Встал немного размять ноги. Бросилась в глаза раскрытая нотная тетрадь на рояле. Вошел в комнату и начал ее перелистывать. «Серенада ля мажор» Стравинского. Заметил карандашные поправки в тексте.
— Вы правите Стравинского? — спросил я громко, чтобы было слышно на террасе.
— Не Стравинского, — объяснила она, входя в комнату, и открыла передо мной титульный лист. — Это первое издание. Очень небрежно напечатано. Вот взгляните. — Она указала мне нотную строку. — Здесь не отмечен переход от шести восьмых к семи восьмым, у Стравинского такое немыслимо. Мне пришлось потрудиться, прежде чем я разобралась.
Да. Вот она какая, Нина. Часами корпела над партитурой. Она проиграла мне этот отрывок в обоих вариантах. Было ясно, что она права.

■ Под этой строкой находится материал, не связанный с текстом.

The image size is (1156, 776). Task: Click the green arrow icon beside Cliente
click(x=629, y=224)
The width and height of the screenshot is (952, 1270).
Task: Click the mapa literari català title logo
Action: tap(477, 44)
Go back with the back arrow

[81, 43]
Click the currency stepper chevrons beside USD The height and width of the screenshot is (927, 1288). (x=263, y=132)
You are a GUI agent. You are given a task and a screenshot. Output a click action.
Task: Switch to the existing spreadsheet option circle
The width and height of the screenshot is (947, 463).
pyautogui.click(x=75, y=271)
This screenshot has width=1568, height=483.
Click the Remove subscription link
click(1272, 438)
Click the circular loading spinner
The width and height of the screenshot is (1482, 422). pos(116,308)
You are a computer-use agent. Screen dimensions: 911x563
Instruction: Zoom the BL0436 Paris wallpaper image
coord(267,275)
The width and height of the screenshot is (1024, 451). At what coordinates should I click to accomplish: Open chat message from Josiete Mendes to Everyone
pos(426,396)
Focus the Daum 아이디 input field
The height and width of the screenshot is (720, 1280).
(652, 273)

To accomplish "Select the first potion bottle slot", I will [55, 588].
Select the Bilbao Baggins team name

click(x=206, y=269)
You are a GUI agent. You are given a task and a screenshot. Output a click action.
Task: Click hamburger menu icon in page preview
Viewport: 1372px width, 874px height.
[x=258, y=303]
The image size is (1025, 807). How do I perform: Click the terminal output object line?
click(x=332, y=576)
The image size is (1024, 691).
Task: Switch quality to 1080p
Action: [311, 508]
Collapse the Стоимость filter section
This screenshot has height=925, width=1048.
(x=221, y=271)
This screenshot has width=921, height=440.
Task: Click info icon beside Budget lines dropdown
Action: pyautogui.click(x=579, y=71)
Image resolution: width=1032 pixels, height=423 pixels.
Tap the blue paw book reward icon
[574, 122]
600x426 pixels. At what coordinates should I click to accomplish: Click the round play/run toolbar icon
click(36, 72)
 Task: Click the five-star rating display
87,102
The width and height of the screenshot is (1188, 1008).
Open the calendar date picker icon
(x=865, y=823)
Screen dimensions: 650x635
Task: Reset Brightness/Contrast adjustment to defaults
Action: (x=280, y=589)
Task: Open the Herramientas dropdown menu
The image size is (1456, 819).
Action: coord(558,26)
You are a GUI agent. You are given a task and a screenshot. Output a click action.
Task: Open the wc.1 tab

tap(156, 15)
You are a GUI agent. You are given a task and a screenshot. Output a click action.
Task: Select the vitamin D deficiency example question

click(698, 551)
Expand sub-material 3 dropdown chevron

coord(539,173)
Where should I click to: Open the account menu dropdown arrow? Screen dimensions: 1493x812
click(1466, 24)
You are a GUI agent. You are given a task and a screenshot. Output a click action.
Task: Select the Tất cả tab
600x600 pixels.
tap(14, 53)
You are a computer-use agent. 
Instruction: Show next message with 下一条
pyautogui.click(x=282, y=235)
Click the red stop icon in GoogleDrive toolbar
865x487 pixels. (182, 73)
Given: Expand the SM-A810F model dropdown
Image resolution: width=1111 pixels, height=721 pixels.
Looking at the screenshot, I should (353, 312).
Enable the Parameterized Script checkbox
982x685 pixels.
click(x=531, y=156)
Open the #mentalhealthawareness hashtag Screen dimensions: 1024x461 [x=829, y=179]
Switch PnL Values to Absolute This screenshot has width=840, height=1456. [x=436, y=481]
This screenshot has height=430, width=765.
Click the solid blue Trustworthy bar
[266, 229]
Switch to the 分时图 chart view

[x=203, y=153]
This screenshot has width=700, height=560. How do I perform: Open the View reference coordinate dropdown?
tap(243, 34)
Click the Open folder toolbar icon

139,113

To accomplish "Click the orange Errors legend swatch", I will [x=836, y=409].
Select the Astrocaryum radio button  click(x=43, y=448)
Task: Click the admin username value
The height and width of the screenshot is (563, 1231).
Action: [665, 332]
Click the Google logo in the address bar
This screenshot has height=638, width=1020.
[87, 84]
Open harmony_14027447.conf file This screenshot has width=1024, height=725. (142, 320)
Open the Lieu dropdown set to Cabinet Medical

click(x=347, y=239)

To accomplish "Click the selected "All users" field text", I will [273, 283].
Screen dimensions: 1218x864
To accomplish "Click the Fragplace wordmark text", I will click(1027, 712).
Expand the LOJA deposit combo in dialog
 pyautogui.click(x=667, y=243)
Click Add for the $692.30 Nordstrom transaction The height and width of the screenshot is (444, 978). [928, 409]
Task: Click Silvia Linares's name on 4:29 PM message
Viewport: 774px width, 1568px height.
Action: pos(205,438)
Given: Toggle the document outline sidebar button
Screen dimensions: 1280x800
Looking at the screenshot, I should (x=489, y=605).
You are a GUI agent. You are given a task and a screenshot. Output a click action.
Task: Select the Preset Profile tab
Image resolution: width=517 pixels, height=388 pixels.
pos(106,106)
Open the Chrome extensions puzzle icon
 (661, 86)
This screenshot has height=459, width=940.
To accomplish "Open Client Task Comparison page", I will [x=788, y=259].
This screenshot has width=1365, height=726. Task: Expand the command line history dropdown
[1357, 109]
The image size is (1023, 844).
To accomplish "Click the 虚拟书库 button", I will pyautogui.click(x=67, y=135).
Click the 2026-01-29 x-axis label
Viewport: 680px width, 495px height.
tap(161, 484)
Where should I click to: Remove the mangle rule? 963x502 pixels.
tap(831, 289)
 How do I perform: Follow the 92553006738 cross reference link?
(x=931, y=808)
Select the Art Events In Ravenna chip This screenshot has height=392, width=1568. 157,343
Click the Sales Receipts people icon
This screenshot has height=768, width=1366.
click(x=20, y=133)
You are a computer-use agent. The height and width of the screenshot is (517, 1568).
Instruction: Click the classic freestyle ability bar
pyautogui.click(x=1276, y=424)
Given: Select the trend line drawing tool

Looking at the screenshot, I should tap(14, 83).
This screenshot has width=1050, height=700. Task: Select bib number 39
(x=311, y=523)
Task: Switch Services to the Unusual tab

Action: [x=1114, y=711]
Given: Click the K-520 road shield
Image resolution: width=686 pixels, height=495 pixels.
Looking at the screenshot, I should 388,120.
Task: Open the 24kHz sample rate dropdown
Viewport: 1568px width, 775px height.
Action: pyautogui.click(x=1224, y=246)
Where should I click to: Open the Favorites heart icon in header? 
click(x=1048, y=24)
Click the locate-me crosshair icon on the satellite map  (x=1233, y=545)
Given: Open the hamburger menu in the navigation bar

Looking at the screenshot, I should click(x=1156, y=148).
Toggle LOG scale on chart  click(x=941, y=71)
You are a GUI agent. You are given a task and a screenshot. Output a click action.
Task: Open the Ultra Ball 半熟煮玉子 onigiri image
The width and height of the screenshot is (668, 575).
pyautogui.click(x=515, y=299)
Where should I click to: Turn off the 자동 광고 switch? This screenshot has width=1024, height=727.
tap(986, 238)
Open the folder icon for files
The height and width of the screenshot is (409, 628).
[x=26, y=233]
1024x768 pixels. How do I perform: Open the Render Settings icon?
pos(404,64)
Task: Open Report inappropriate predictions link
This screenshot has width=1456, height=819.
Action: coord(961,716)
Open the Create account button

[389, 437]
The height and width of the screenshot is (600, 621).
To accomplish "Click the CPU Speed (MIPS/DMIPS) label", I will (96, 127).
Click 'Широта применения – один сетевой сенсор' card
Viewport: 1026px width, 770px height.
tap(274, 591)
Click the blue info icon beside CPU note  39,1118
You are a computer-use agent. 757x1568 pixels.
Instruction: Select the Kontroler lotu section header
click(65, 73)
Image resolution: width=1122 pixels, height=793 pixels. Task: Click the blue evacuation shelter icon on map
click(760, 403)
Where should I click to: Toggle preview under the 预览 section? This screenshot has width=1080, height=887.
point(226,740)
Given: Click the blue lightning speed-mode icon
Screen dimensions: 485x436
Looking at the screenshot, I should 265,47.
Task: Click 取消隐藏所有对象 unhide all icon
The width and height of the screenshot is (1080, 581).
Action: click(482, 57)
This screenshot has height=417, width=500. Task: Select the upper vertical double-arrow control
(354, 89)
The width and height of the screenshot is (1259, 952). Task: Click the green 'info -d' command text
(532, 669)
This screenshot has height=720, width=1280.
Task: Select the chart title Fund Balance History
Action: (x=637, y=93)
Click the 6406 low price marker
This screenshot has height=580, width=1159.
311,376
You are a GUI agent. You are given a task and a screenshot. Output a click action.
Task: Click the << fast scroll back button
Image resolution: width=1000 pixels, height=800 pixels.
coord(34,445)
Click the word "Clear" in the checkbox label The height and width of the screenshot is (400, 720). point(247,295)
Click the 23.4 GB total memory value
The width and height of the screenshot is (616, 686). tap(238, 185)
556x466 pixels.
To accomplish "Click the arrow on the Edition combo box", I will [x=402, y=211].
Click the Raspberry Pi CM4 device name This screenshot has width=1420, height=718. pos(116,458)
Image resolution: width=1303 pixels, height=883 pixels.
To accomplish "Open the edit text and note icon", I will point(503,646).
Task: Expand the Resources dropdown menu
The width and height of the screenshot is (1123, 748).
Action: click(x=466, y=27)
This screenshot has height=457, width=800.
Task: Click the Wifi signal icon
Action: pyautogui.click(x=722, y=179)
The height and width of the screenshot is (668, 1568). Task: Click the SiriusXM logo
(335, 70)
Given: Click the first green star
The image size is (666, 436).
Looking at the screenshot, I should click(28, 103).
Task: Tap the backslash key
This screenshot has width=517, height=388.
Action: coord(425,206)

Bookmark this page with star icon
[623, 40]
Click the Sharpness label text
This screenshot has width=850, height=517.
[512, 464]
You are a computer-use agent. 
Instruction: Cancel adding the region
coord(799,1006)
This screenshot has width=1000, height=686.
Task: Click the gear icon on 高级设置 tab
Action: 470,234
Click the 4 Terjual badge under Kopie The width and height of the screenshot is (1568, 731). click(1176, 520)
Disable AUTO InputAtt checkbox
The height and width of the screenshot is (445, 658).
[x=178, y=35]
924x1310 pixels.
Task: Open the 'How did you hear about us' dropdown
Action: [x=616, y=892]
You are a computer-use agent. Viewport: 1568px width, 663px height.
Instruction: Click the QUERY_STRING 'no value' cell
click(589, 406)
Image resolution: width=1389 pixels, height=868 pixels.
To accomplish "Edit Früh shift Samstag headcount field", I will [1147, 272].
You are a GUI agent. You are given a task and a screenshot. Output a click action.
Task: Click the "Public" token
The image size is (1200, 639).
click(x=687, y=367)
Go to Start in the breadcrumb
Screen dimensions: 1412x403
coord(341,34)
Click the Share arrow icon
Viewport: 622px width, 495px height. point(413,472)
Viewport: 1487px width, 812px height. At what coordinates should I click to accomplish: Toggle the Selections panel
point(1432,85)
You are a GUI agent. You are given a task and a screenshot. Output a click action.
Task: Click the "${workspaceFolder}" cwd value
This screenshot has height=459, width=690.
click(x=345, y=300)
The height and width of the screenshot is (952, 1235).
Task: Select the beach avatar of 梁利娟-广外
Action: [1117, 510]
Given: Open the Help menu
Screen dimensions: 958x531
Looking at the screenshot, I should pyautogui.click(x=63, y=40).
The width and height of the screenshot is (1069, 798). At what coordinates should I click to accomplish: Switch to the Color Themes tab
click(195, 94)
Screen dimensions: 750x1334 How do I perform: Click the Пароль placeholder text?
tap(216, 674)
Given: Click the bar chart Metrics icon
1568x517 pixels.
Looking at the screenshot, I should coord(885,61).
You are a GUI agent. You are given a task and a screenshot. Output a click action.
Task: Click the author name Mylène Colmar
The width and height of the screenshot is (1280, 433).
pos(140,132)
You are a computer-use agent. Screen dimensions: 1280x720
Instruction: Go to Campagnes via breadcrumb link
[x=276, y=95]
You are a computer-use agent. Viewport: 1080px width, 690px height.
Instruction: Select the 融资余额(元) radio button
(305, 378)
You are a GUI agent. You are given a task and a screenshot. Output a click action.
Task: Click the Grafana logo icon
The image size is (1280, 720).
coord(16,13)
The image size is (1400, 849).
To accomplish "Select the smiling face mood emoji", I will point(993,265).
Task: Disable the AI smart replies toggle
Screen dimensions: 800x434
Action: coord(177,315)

— Вы понимаете, это ведь все меняет, — волнуясь, сказала она.
— Пожалуй, для вас, исполнителей, — произнес Доле с террасы.
— Что ты имеешь в виду? — спросила Нина.
— Слишком вы переоцениваете ремесло и все эти тонкости. Стравинский, когда писал, об этом и не думал. Писал как пишется. А потом оказывалось: все так и должно быть.
— Тебе же не безразлично, как ты кладешь краску, так или иначе? — напряженно спросила она.
— Конечно, не безразлично, — ответил он. Я услышал, как хлопнула пробка. Это он открыл бутылку граппы. — Но я не корплю и не прорабатываю все в том смысле, в каком ты имеешь в виду.